* _BLOCO DE TEXTO_:
As palavras difíceis de pronunciar

Aquelas pessoas viviam lá, naquela casa grande, branca e com vista para a cidade, o manicómio masculino, e sofriam de problemas psiquiátricos graves

Quando o mundo novo entrou pela nossa casa adentro, o mais difícil não foi perceber o significado, mas pronunciar palavras complicadas como psicologia e psiquiatria. E isto só para dar exemplos de como se passou a falar de uma maneira diferente, até no Laranjal, lugar onde as pessoas não tinham muitos estudos e estavam habituadas a chamar as coisas pelos nomes de sempre. O meu pai, a minha mãe, as minhas tias e os vizinhos sabiam que, às vezes, a doença atingia a cabeça e fazia estragos profundos.

Todas as semanas os irmãos da casa de saúde São João de Deus levavam os doentes a dar um passeio e, mesmo que se quisesse, era impossível não dar por aqueles homens que desciam pelo caminho que ia dar ao Trapiche. Aquelas pessoas viviam lá, naquela casa grande, branca e com vista para a cidade, o manicómio masculino, e sofriam de problemas psiquiátricos graves. Para a minha mãe e para as minhas tias eram apenas “doentes”, a quem se devia respeito e de quem não se podia rir.

A imagem ficava mesmo depois de terem passado, fazia-se um silêncio estranho na roda do bordado. Não sei bem o motivo, mas as mulheres de meia idade com quem cresci intuíram que a linha era frágil, qualquer um podia perder o juízo. E depois contavam-se tantas histórias, dos rapazes que ficavam assim por estudar e ler muito, as raparigas que enlouqueciam na mudança da idade. Às vezes era por amor, por causa dos casamentos que, nos anos 70, ainda eram contrariados pelas famílias.

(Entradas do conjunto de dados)
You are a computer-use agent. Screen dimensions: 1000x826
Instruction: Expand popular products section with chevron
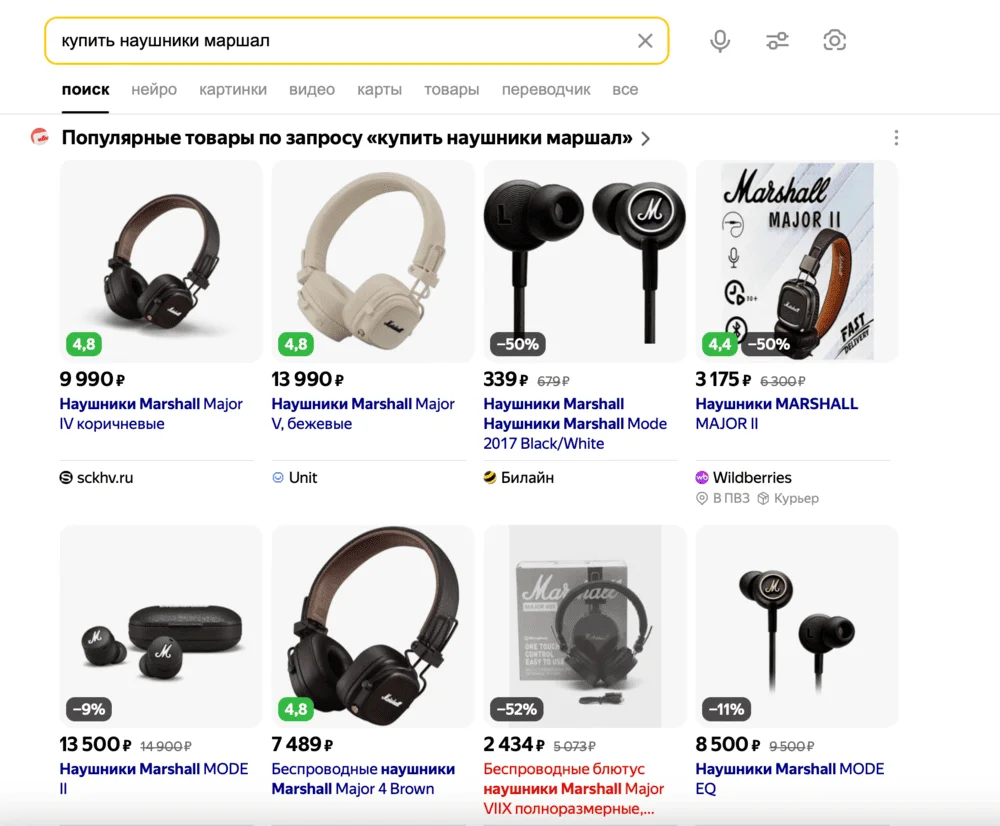(x=646, y=139)
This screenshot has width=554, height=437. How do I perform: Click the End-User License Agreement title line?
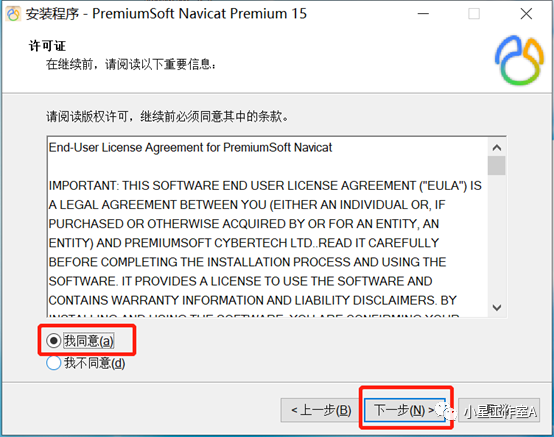(x=190, y=147)
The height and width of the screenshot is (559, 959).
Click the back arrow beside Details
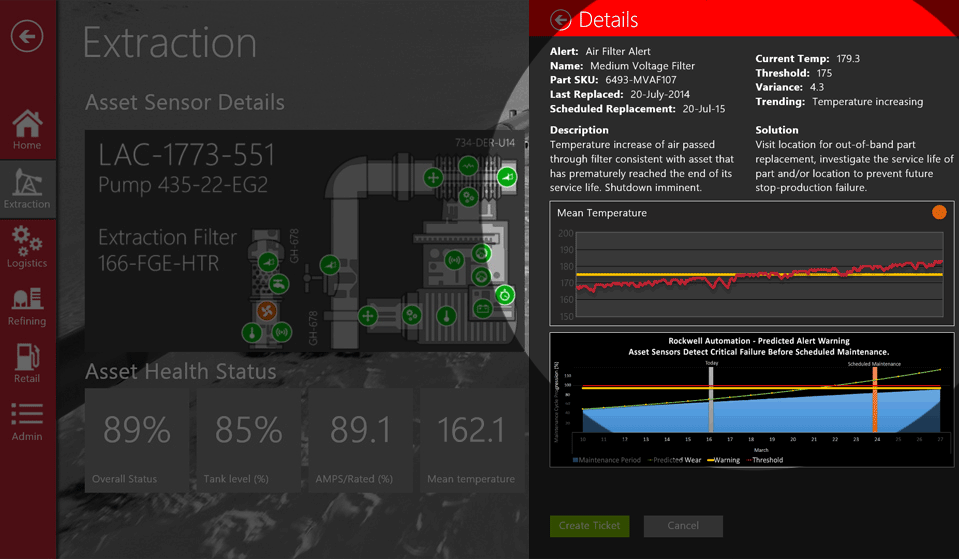pos(561,20)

* _EXERCÍCIOS PROPOSTOS_:
(a) No texto sobre as palavras difíceis de pronunciar, quem levava os doentes a passear todas as semanas?
(b) Prossiga o texto sobre as palavras difíceis de pronunciar a partir do ponto em que termina.

* _RESPOSTAS NUMERADAS_:
(a) Os irmãos da casa de saúde São João de Deus.

(b)
As minhas tias vigiavam-me sempre as leituras e os livros, não queriam que fosse demais, que isso podia fazer mal às mulheres, sobretudo na adolescência. Eu não entendia a lógica, mas, no Laranjal, não se ia ao psicólogo quando se atravessava um período mais complicado. As pessoas nem sequer conseguiam pronunciar a palavra e por isso defendiam-se como podiam e do que acreditavam que podia fazer mal. E ler parecia ser um factor de risco, como as invejas e os desgostos de amor.

O mau olhado também não era bom, podia tirar o apetite e a vontade de viver e, por duas vezes, a dona Aldinha, uma senhora que sabia a reza, curou-me com cruzes de alecrim, a arrotar muito o “camadão” de olhado que se tinha abatido sobre mim, tinham-me cobiçado “o meu vestir e o meu andar”. Da primeira vez tinha cinco anos; da segunda foi curada com recurso a uma peça de roupa. A senhora garantia que era a mesma coisa, uma peça de roupa ou em pessoa e a minha mãe fazia o que fosse preciso por mim.

Eu era uma criança feliz, uma gordinha que gostava de comer, sem outro medo além de dormir no escuro e, por isso, cada momento de melancolia ou de pouca fome era razão para correr para o médico, quando falhava havia a dona Aldinha para me livrar dos males imaginários. O mundo novo, que entrou pela nossa casa adentro, teve de conviver por uns tempos com o pensamento mágico do olhado e dos bruxedos, das rezas e das curas com alecrim, esse mundo antigo de onde vinham todos no Laranjal dos anos 70.